Given instruction:
Which lines of the records contain the word "screenshot", with case counting? Pick out each of those lines and copy it in full.

Extracted data entries:
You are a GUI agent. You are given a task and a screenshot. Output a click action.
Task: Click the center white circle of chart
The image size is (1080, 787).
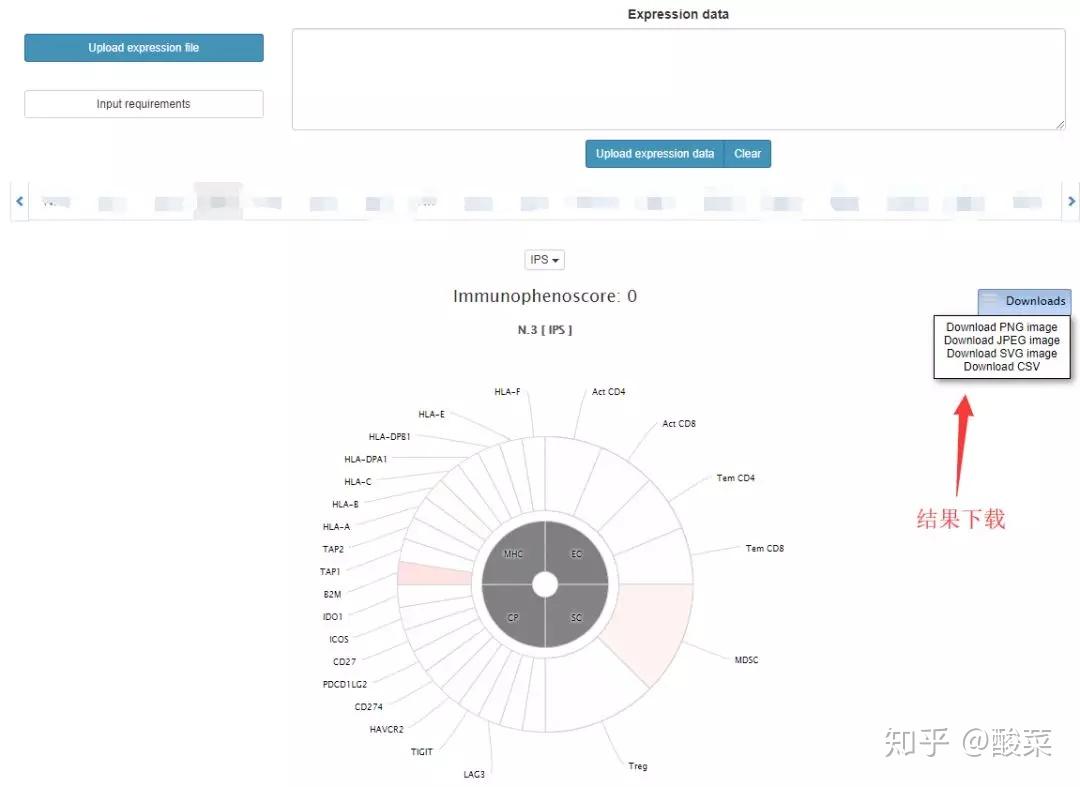545,585
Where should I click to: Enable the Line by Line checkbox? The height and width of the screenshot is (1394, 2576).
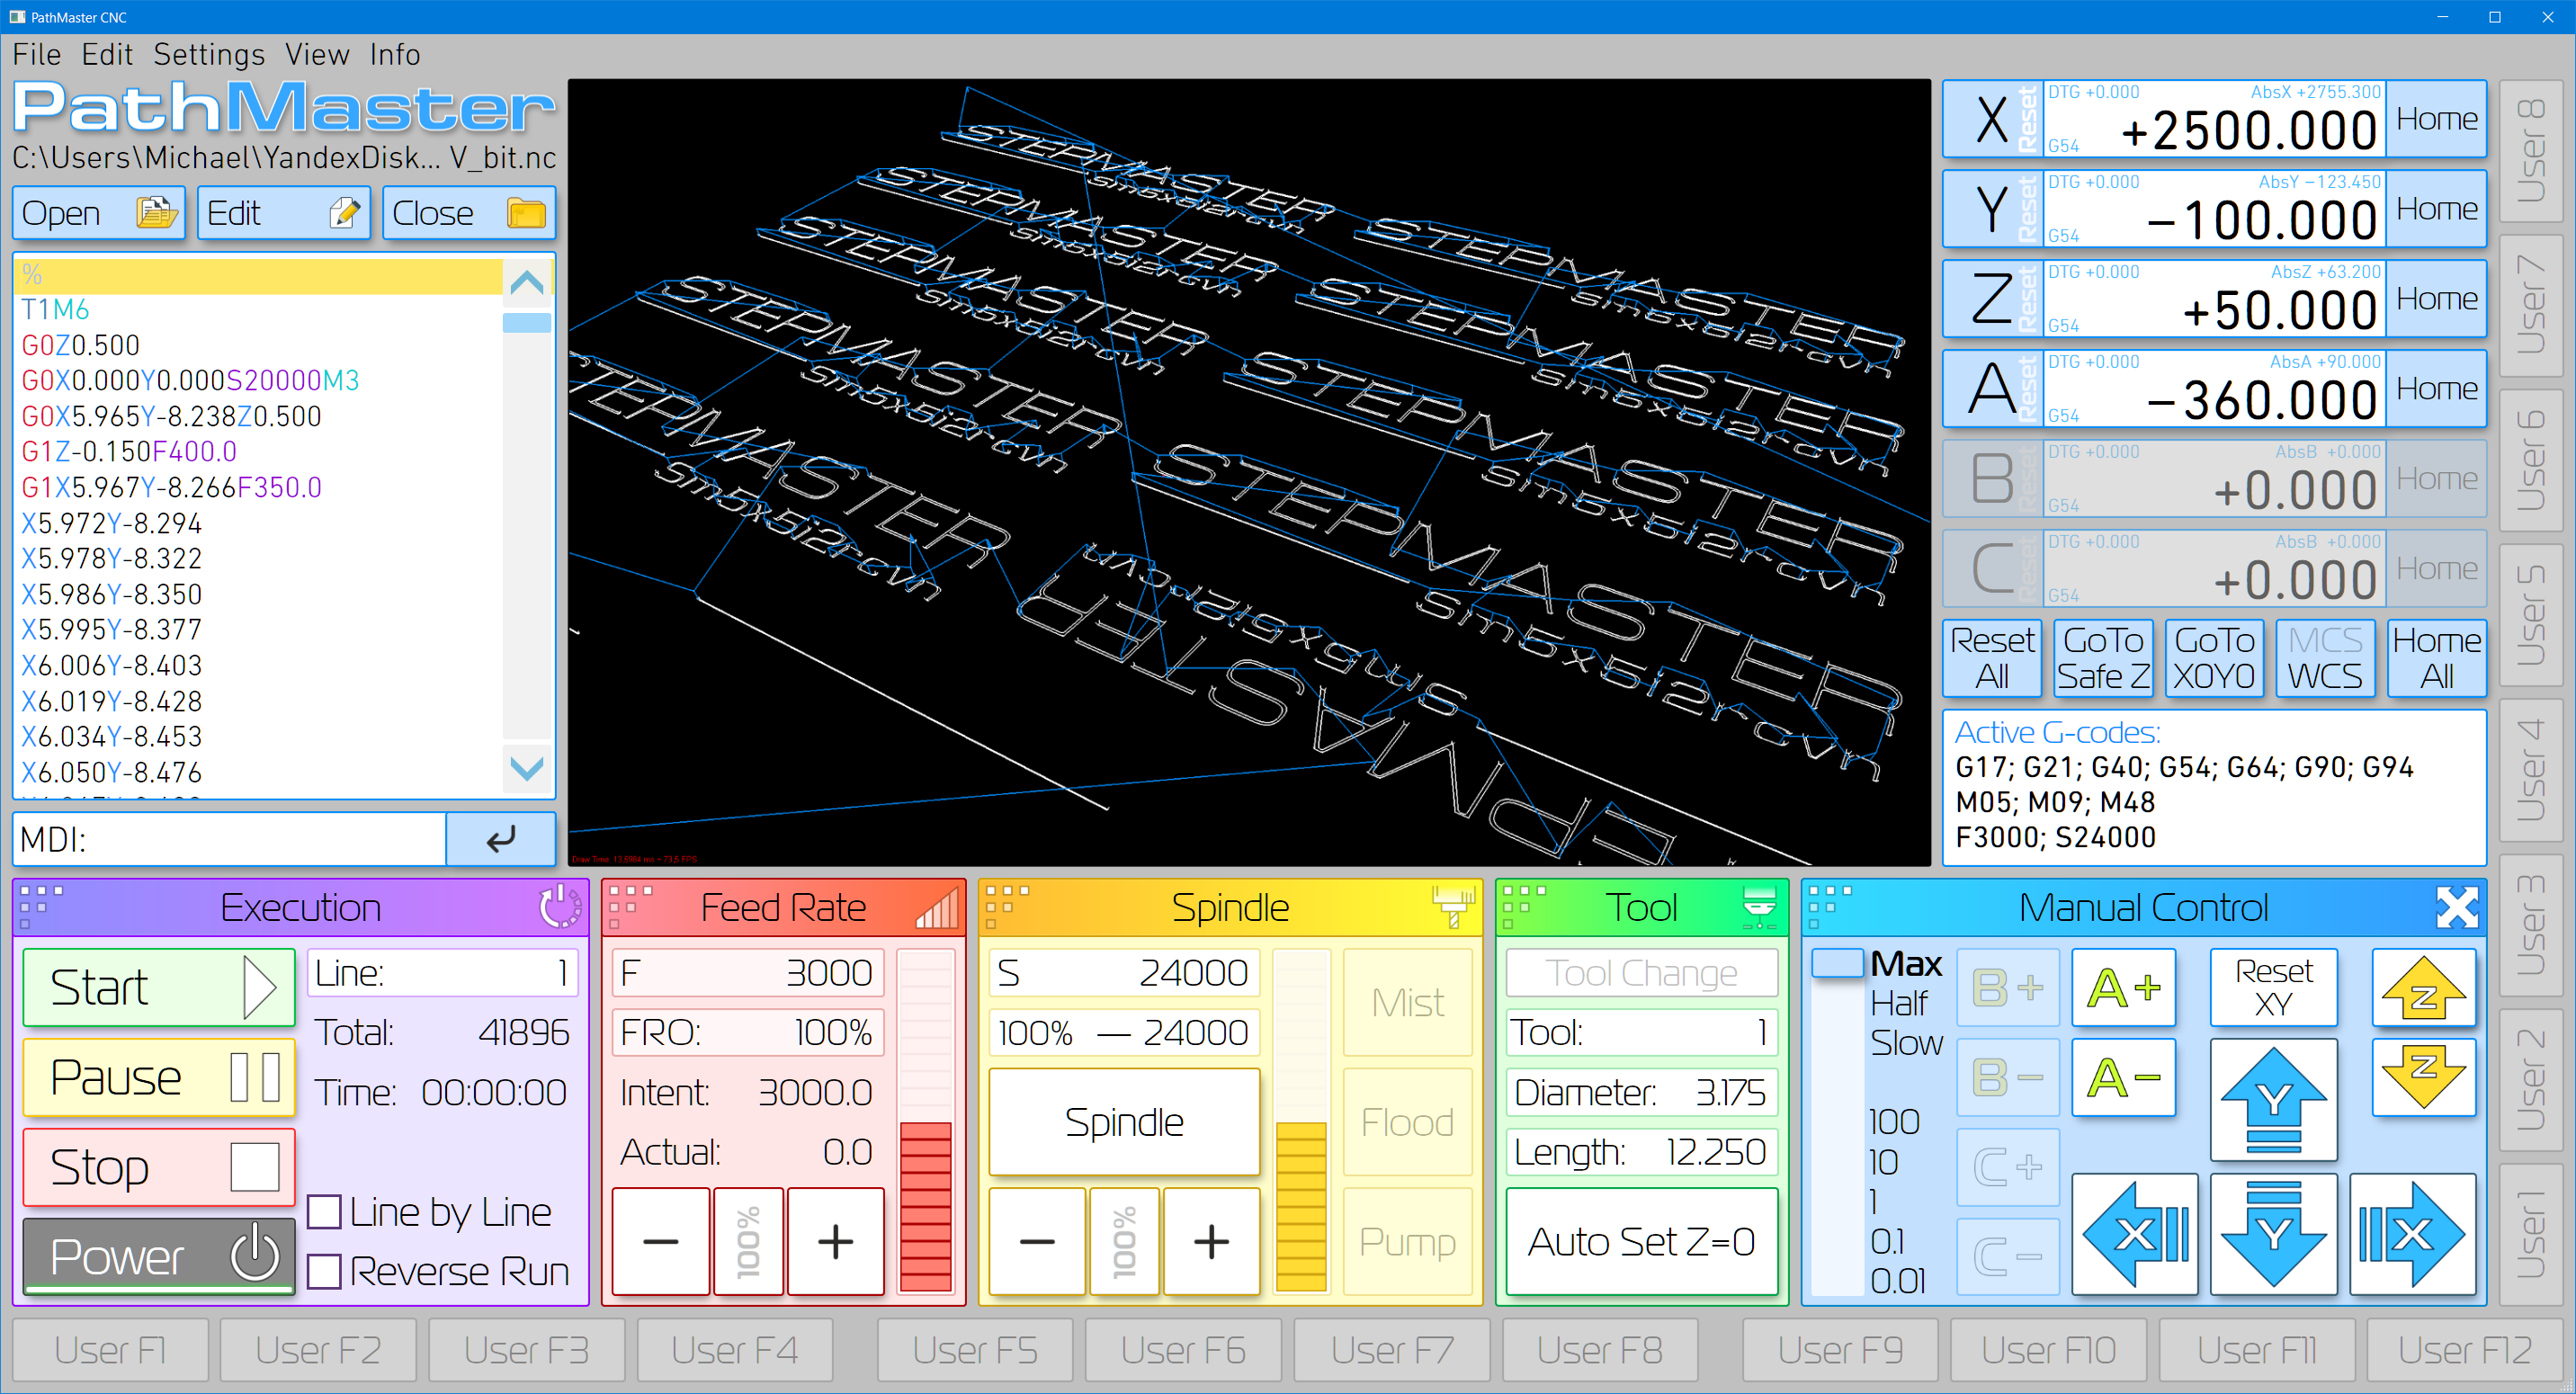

Exercise solution:
You are a GUI agent. You are given a task and a screenshot. Output a click action.
Where should I click to: Enable the Line by Line checkbox? The height and width of the screenshot is (1394, 2576).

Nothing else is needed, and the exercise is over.